Actually my wife Teresa is more of a hypochondriac hobbyist. She doesn't panic or stalk her doctor around the ninth green with meticulous charts of her bowel movements and the latest Reader's Digest list of trendy diseases. Instead, whenever she feels ill she looks up all the possible medical conditions she could conceivably be suffering from, no matter how obscure, and picks the absolute worst one imaginable. Only then can she relax, take a couple of Tylenol, and go back to bed, strangely content.

This was fine when she was forced to read through medical books the size of engine blocks to find her favorite infirmities because it kept her occupied and just picking the things up was good cardio. But now, thanks to www.medical-library.org, www.yourdiagnosis.com, www.easydiagnosis.com. www.wrongdiagnosis.com, www.ecureme.com, and many, many more, I get instant messages at work like this:

Teres: I have Hansen's disease.

Chris: What?

Teres: Paucibacillary Hansen's disease. Or maybe multibacillary. I'm not sure yet.

Chris: You're telling me you have leprosy.

Teres: All the signs are there. I even got a second opinion from a different site.

Chris: You have a rash. A small rash. And you got it right after you planted flowers next to that three-leaf plant.
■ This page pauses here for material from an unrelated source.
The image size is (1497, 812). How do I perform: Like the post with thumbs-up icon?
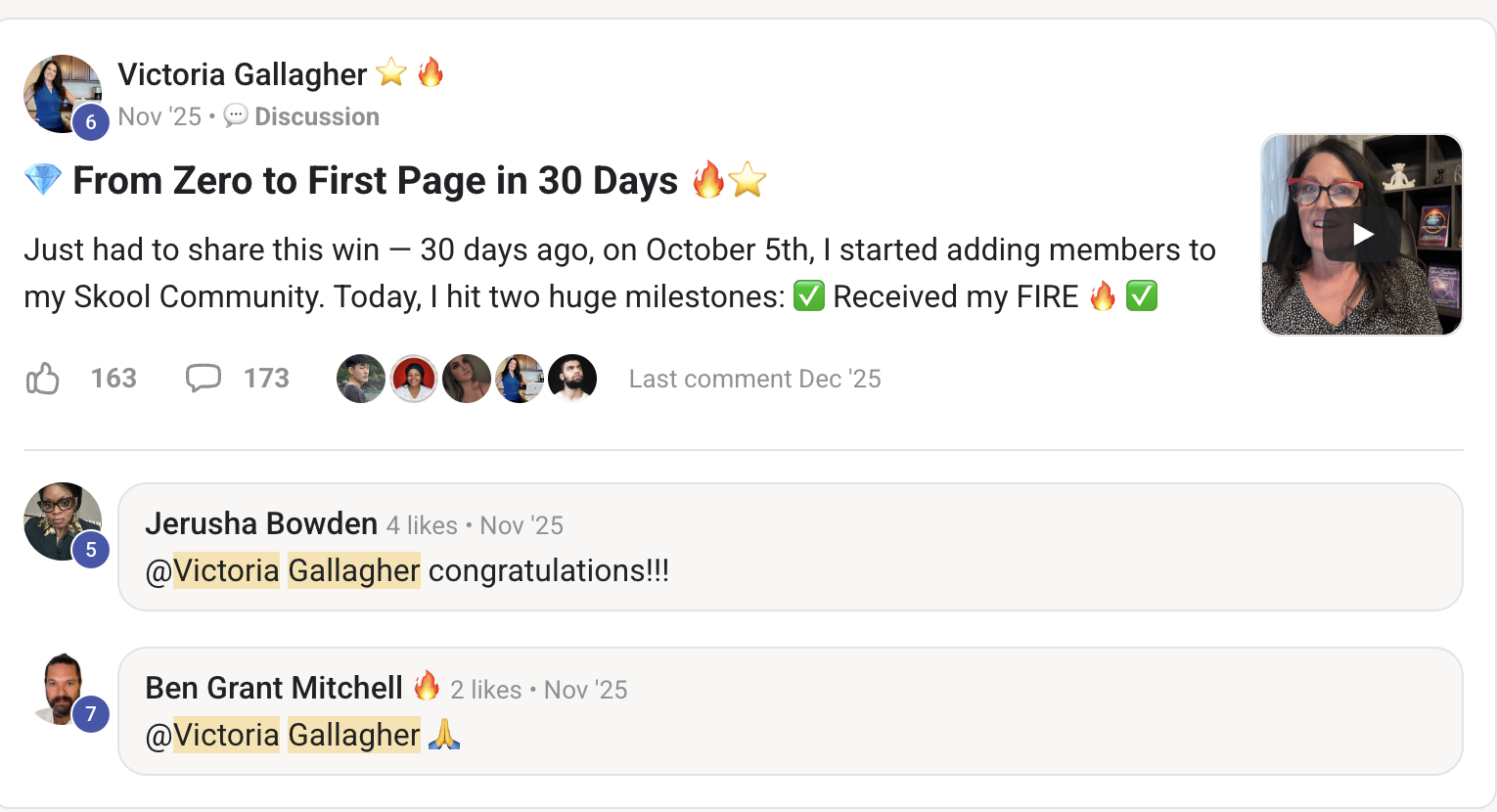(43, 379)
Teres: You know, it's that kind of discrimination that forces people like me into leper colonies.

Chris: What people like you? Crazy people?

Teres: I'm going back to bed now, I'm exhausted. Don't nudge me when you get home, something might fall off.

My browser suddenly sprouted bookmarks for Lyme disease, ulcerative colitis, and endometriosis. One whole summer she was convinced she had benign prostate hyperplasia. I tried explaining that she didn't, medically speaking, have a prostate, but she simply said, "That's why it's benign," and smiled a sad, brave smile.

Last Saturday I threw my back out.

As is required by law, it was while doing something meaningless. I bent to open a bag of dog food and spent the rest of the evening eating Advil, walking like Mr. Burns in a high wind, and staying in the shower until I'd used up all the hot water in the Volusia County area.

Just for the heck of it, purely for fun and to get my mind off the spasms that woke me at 4 a.m., I went online and tried looking up "lower back pain."

An hour later I was spinning (carefully) from all the possible disorders that might have struck me down. I could have transverse myelitis, Cushing's syndrome, or a herniated disc. I could have gall stones, kidney stones, or intercostal neuralgia. Pancreatic cancer! Scheuermann's disease! Post streptococcal glomerulonephritis! Even worse-sounding stuff! Some with pictures!

Here I'd been thinking it was because I was out of shape, had terrible posture, and hadn't lifted anything heavier than a bagel since 1986, but no! I was host to a veritable plague of potential plights! Suddenly I didn't feel helpless any more.

I felt afflicted, which is way cooler.

I wasn't suffering from a lame-sounding problem that happens to old guys in sit-coms. I was a victim of random and possibly malicious diseases I had no control over. And some of them were rare indeed, which made me special. How many other guys suffer from chlamydia, huh? Huh?

Now I take quiet pleasure in discovering new and exciting conditions to adapt as my own. Japanese encephalitis? Had it last week. East African Trypanosomiasis? It's a struggle, but I get by, I get by. No longer just some guy with a bad back, I am now the guy with the really interesting out-sick excuses and the cough that can cause a public health emergency if even half the stuff I found out is true.

And now I have to go lie down. All this typing wears you out.